TEXT TO READ:
===============

# Murray muscle bike help.



## bigqueezy (Jun 18, 2019)

First, I am a BMX guy. So please excuse my ignorance when it comes to muscle bikes. I picked up 2 muscle bikes in a package deal the 1st is a Murray Wildcat with no serial #. The second is a F5 Ranger. The second as far as I can figure out through my searching seems to be made by Murray for the Ranger bicycle company. Any info would help, I love the knowledge. On the Wildcat, is it did am I looking in the wrong place for serial number? Do you think it's possible the dropout was replaced? Could it be a fake?


----------



## Slick4d4d (Jun 19, 2019)

Don't think anything was replaced. As for the location of any number is there anything under the crank?


----------



## rfeagleye (Jun 19, 2019)

Nice pick ups there! The Wildcat was made after 1971. In 1971 they started sticking that BMA-6 sticker on the seat tube. from the looks of it, I would guess that is a 1973-1974 built bike.

The F-5 is very cool! That is a Murray Eliminator, just sold with a Ranger badge. That one looks like a 1969 or 1970, based on the seat and the pedals. It *should* have a serial number on the frame on the non-drive side rear dropout. See if there is one there and post it up, and then search this site for the "Murray Serial Number Project" and you'll find a post with a decode for the numbers. 

Hope that helps!


----------

===============

PROBLEM SET:
• 1. According to the Murray muscle bike thread, where on the F-5 frame should the serial number be located?
• 2. Count the lines of the records that contain the string "icon", treating case as significant, and give only the number.

RECORDS SUPPLIED:

===============

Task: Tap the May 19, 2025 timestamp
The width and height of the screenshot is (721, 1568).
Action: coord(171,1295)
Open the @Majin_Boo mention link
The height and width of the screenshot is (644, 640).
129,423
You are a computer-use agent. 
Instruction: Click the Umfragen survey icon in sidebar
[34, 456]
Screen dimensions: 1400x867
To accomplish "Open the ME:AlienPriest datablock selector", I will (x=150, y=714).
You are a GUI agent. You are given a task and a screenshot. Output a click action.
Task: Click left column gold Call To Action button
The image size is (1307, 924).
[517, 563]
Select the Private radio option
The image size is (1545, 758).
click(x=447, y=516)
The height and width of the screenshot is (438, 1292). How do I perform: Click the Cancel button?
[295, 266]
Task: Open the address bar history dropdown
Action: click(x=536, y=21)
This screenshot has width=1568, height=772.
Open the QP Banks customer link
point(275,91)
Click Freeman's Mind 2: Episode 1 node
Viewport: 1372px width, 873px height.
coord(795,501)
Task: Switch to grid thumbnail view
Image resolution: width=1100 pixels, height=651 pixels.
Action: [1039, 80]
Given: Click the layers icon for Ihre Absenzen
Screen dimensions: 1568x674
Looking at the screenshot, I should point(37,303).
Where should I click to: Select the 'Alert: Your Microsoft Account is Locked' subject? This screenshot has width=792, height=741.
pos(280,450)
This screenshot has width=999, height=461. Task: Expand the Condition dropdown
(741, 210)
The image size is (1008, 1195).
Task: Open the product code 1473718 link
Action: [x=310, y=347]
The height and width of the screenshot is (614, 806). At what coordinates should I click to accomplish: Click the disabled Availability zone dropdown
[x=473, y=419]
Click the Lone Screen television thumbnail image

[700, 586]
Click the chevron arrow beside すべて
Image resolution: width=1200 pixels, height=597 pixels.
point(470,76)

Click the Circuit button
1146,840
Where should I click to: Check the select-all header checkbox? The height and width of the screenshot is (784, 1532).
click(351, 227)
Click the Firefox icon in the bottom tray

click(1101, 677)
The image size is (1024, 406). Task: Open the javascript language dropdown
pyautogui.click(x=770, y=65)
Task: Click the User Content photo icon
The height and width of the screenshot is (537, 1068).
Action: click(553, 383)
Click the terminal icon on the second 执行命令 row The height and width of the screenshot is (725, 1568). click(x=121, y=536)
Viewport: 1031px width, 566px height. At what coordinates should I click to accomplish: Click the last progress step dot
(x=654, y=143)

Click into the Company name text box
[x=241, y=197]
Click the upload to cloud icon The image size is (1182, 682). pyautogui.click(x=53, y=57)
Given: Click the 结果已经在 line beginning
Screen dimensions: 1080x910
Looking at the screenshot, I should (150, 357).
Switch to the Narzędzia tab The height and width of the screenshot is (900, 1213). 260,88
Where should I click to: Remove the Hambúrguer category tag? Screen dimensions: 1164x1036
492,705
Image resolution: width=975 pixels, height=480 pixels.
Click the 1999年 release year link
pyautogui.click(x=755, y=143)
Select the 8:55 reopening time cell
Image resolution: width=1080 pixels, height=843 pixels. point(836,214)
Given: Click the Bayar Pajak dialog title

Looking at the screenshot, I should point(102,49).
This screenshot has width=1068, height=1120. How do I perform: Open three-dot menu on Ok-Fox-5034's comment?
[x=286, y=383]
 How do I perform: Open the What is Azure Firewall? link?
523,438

===============

RESPONSE LIST:
• 1. On the non-drive side rear dropout.

• 2. 6